Watan Card protests take new turn

Flood victims block roads and break windows over govt ‘apathy.'


Express October 17, 2010

MUZAFFARGARH: Flood victims in various parts of Southern Punjab have protested against the local administration and federal government for not receiving Watan Cards despite a severe food crisis in affected areas.

The protesters said that the destruction of crops on thousands of acres of land and the delay in government aid had caused severe problems and that locals were now in the midst of a severe food crisis.

In Rajanpur, Dera Ghazi Khan, Taunsa, Muzaffargarh, Rohelawali, Shehr Sultan, Mehmood Kot, Kot Addu, Sanawan and other areas crops on hundreds of thousands of acres were completely decimated during the floods. “We lost everything. Our crops were both our source of food and income and now we depend completely on the government and there is no help,” said Shehr Sultan resident Jamaluddin.

Agriculture experts said that the cultivation of wheat for next season would begin from October 25, 2010 but the agriculture department had done nothing to prepare the land in this regard.

“If the situation persists then the food crisis will most likely be prolonged and we may experience a severe shortage next year,” said farmer Khurram Baig.

In Muzaffargarh’s Shah Jamal area hundreds of people protested outside the National Database Registration Authority (Nadra) office. The office had been designated as one of the many spots in the district for the distribution of Watan Cards and protestors broke windows and lay down on the main road leading to the office.
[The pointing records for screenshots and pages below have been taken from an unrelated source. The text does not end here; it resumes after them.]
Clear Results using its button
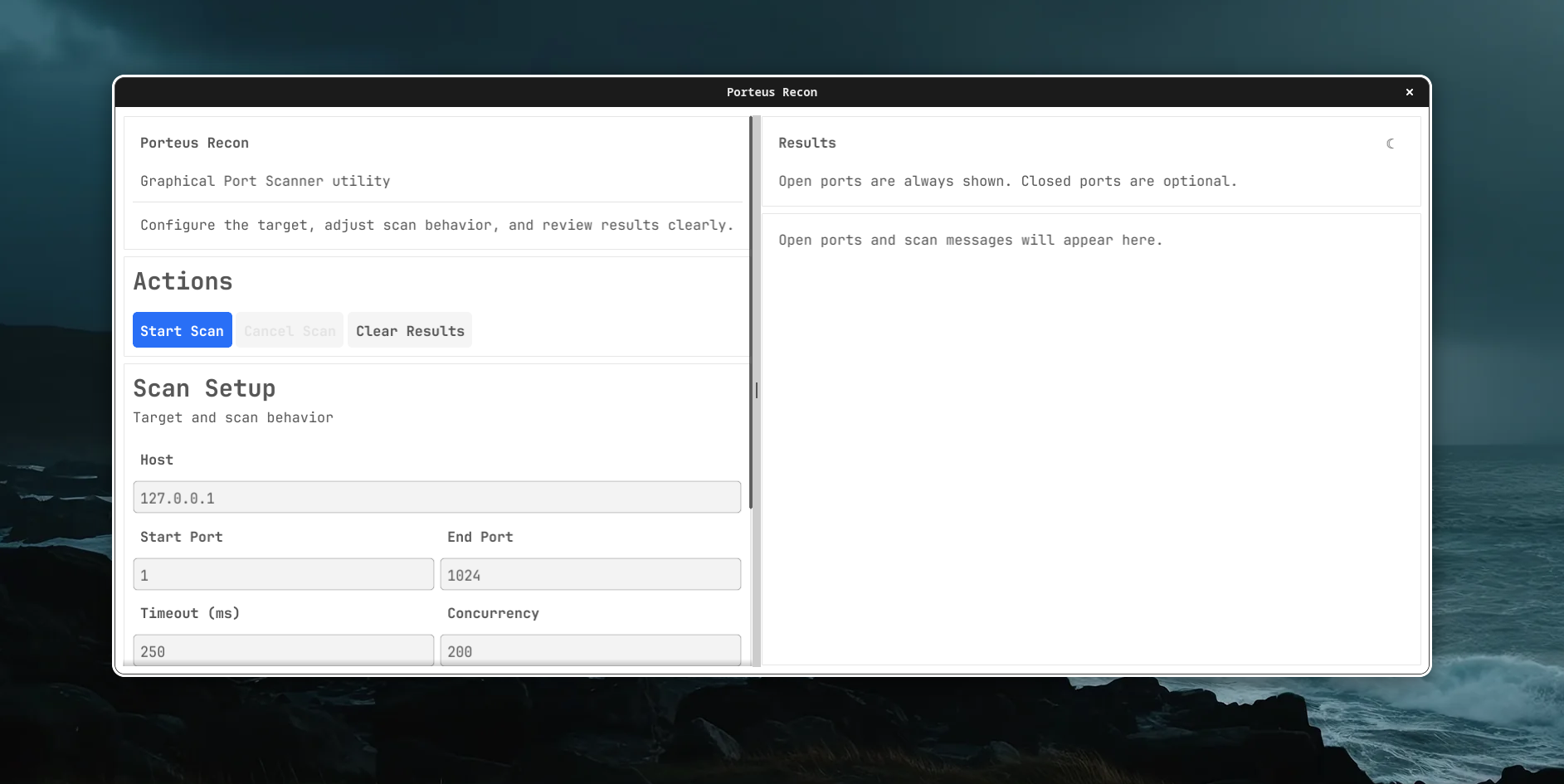 409,330
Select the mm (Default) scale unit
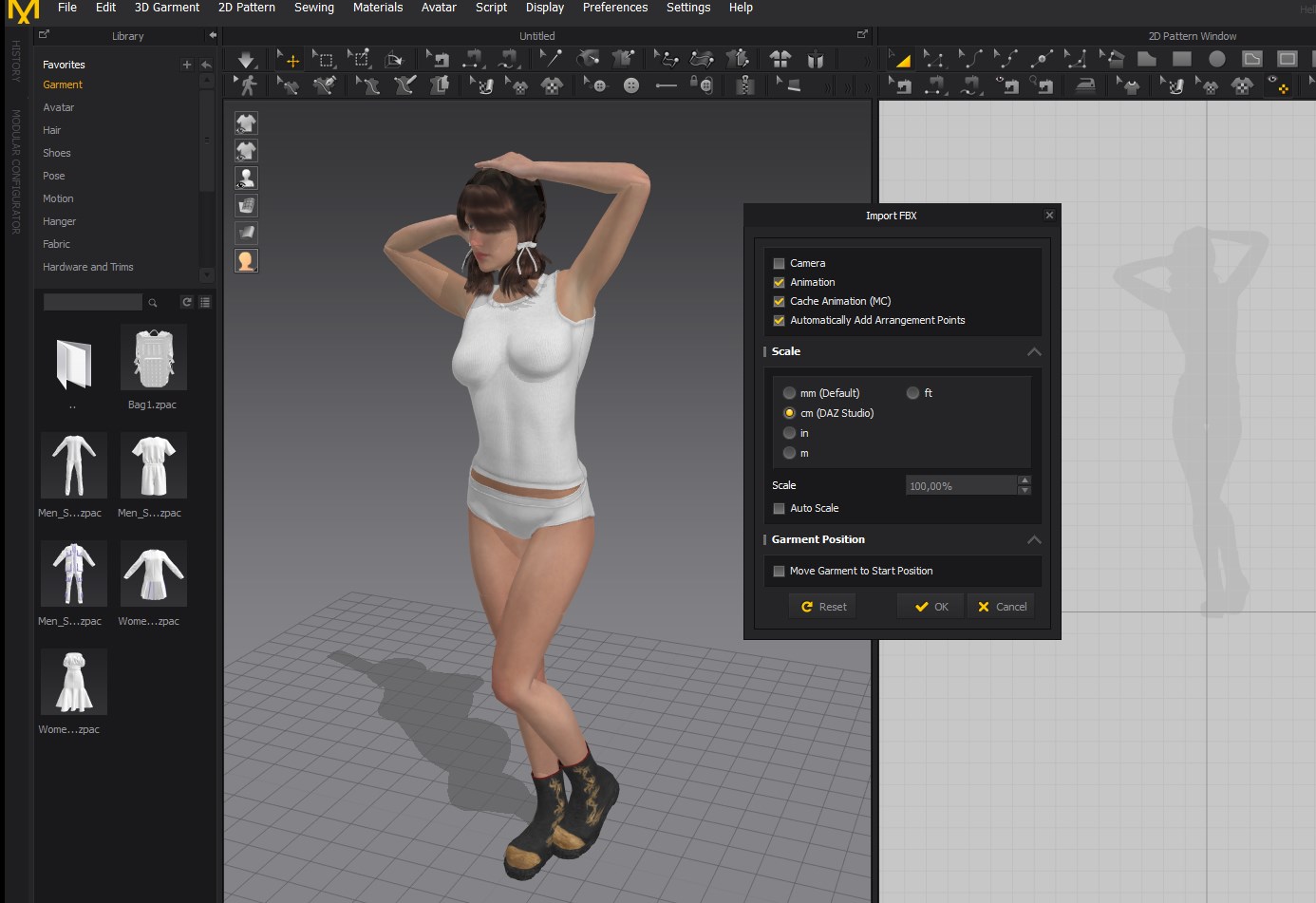1316x903 pixels. 789,393
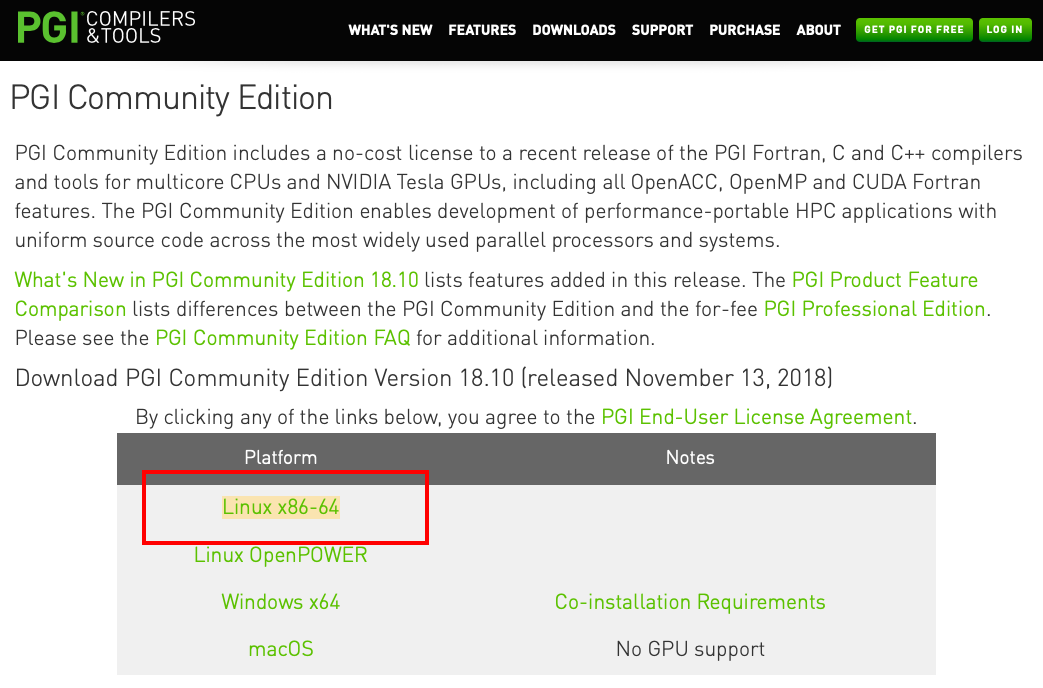
Task: Choose the Linux OpenPOWER download
Action: click(281, 554)

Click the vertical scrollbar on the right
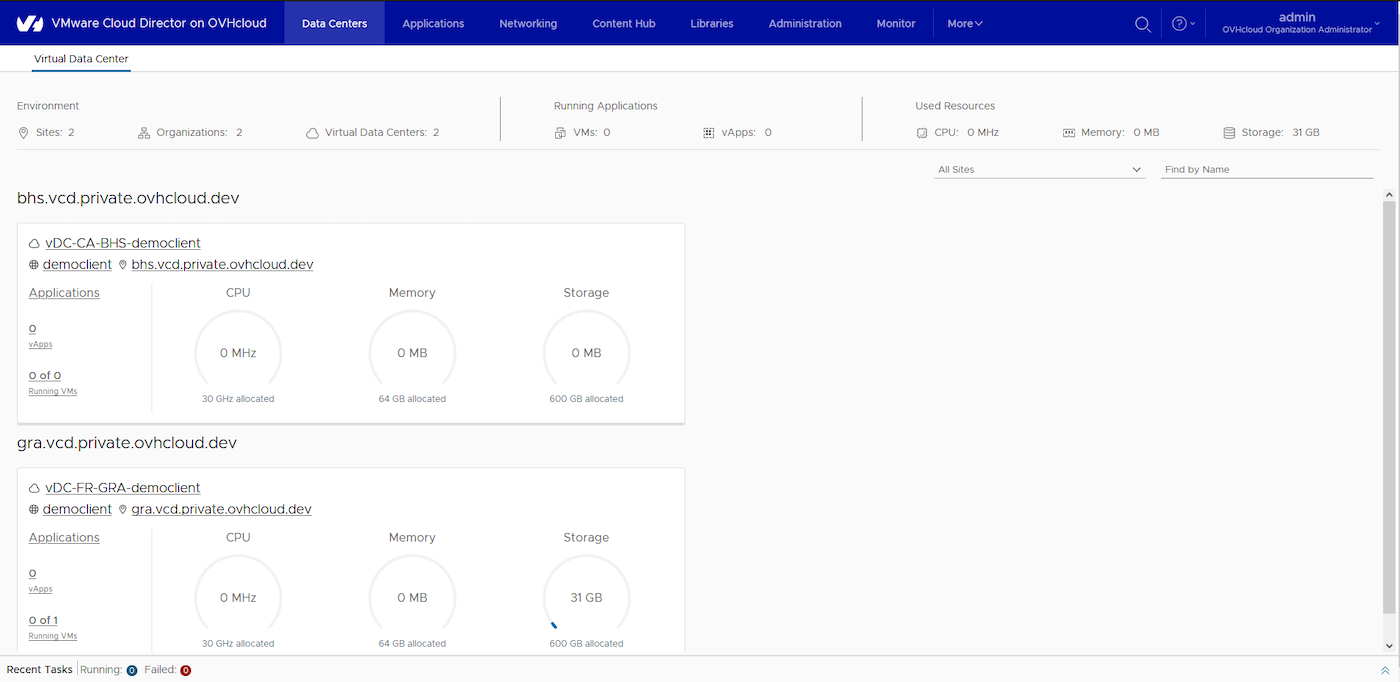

Protestors said that the authorities had ‘forged’ the lists of Watan Cards recipients to suit their own ends. “The names on every list include at least thirty people who are relatives of the bank manager or the DO,” said Malik, a flood victim from Layyah.

In Layyah flood-affected people protested for the third day outside a Nadra office for not having received their Watan Cards. Hundreds of flood affected people also observed a sit-in outside the office. Nowshera Nasheb Chak 117 B, 149 B and C affectees said that the revenue staff had not included their names in the list because of personal grudges. “We have been protesting for a while now and the authorities told us that if we protested all our names would be switched with others,” said Khawar Sial, a flood victim who had participated in all the protests. “They have threatened us saying that they will remove our names from the list but it hardly matters since they don’t even place our names on the list,” said Naveed.

“These lists seem to be reserved for their friends and family,” he said, accusing the local administration officers.

Flood victims also protested outside the commissioner’s office for not providing them aid, which they said was due to the negligence of the Finance Department. Dozens of Sargodha residents from Jhawarian protested outside the commissioner’s office. The protestors said that they went to their relatives houses to save themselves from the floods but this was being counted against them. “Several of the survey teams told me I wouldn’t get paid for my losses because I already had a roof over my head,” Salman said, adding “They don’t realise that my entire family is cramped in with my sister’s family in one room.”

The protesters said that the Finance Department had not included their names in the list because they were already being given shelter by their relatives.

Published in The Express Tribune, October 17th, 2010.